Nadia Zamora mans the emergency radio. She keeps saying to herself, Don’t laugh. She holds down the call button, broadcasting her nasal slips and honks down a line of four overhead speakers. She grips the receiver and tangles the coil of the cord around her hand like she is on the phone with Mike Avila, flirting late at night. Under covers. She pretends to turn the radio to the emergency channel, her fingers motioning in circles a centimeter away from the knobs, like she’s screwing the lid off a tube of Colgate.
“This is bus number twenty-six. We have an emergency.” She hints a giggle. “This is bus twenty-six.”
A little drool—play drool, not the foamy kind—comes from the corner of Gramps’s mouth. The hump in his back tells everyone he is doing all he can to keep the horn from sounding. We know that if the horn sounds, the drill will either be over or his slump real.
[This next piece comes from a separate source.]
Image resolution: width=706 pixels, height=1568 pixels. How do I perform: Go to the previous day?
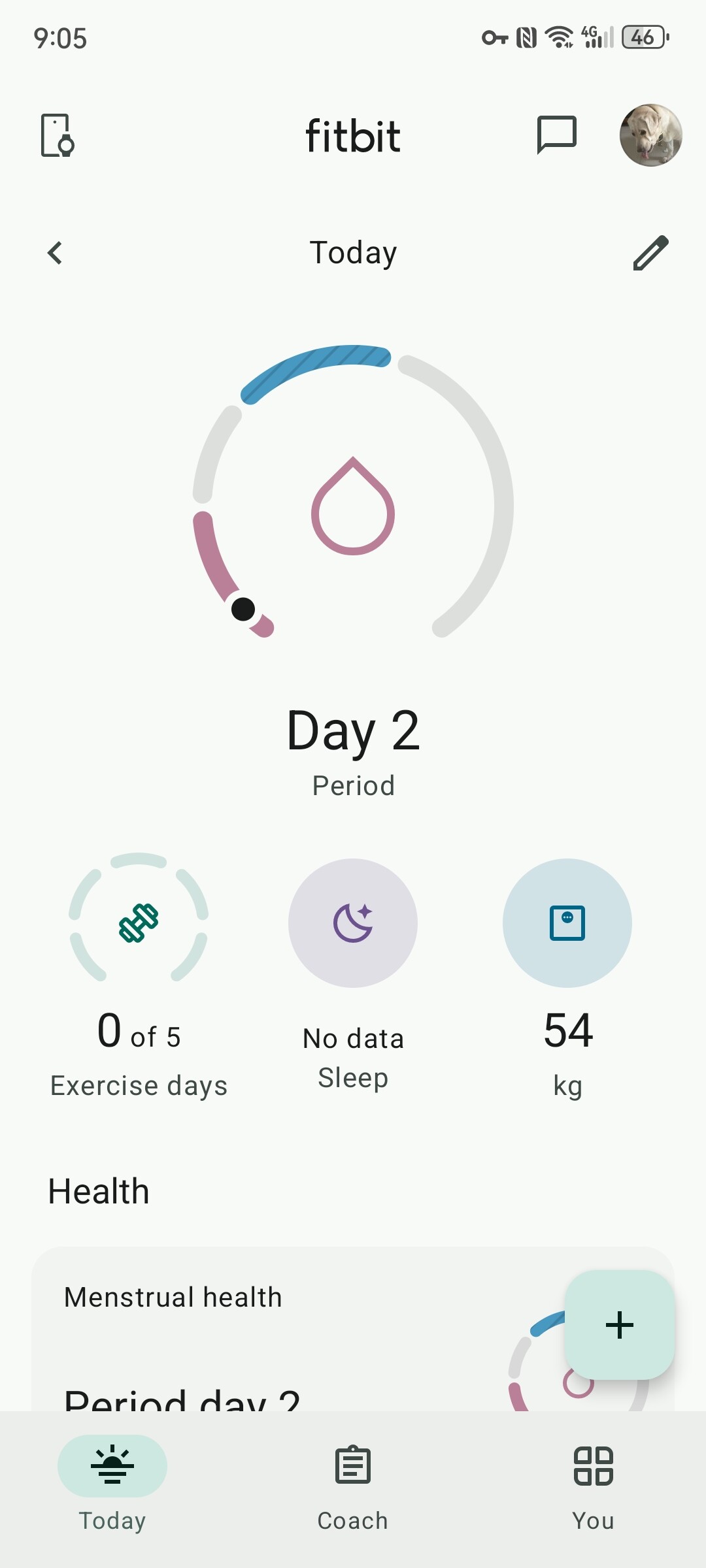click(56, 253)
Gramps wants the kids to react to a heart attack without thinking. Like putting on a pair of shoes or eating a bowl of Trix. “Heart attacks happen just like that, kids. You just do. Like fires and flat tires, best to be Johnny-on-the-spot.” This is the phrase he will say to everyone just after the drill, when the saliva returns to our gums. Gramps is seventy-six, and he doesn’t talk like our grandfathers.
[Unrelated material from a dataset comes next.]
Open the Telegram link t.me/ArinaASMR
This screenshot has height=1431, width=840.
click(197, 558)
Denise can only turn the wheel to the right because the angle of Gramps’s slumped body won’t allow her to rotate it left. He monitors her from the pretend dead. She moves over slowly, so as not to ditch the bus, killing first through seventh grade. A tinny voice hopscotches alongs from the backseat—“Denise . . . is . . . turning . . . too . . . fast”—and everyone laughs. It is clear Denise wants to go back to her seat, to finish stickering her Trapper Keeper.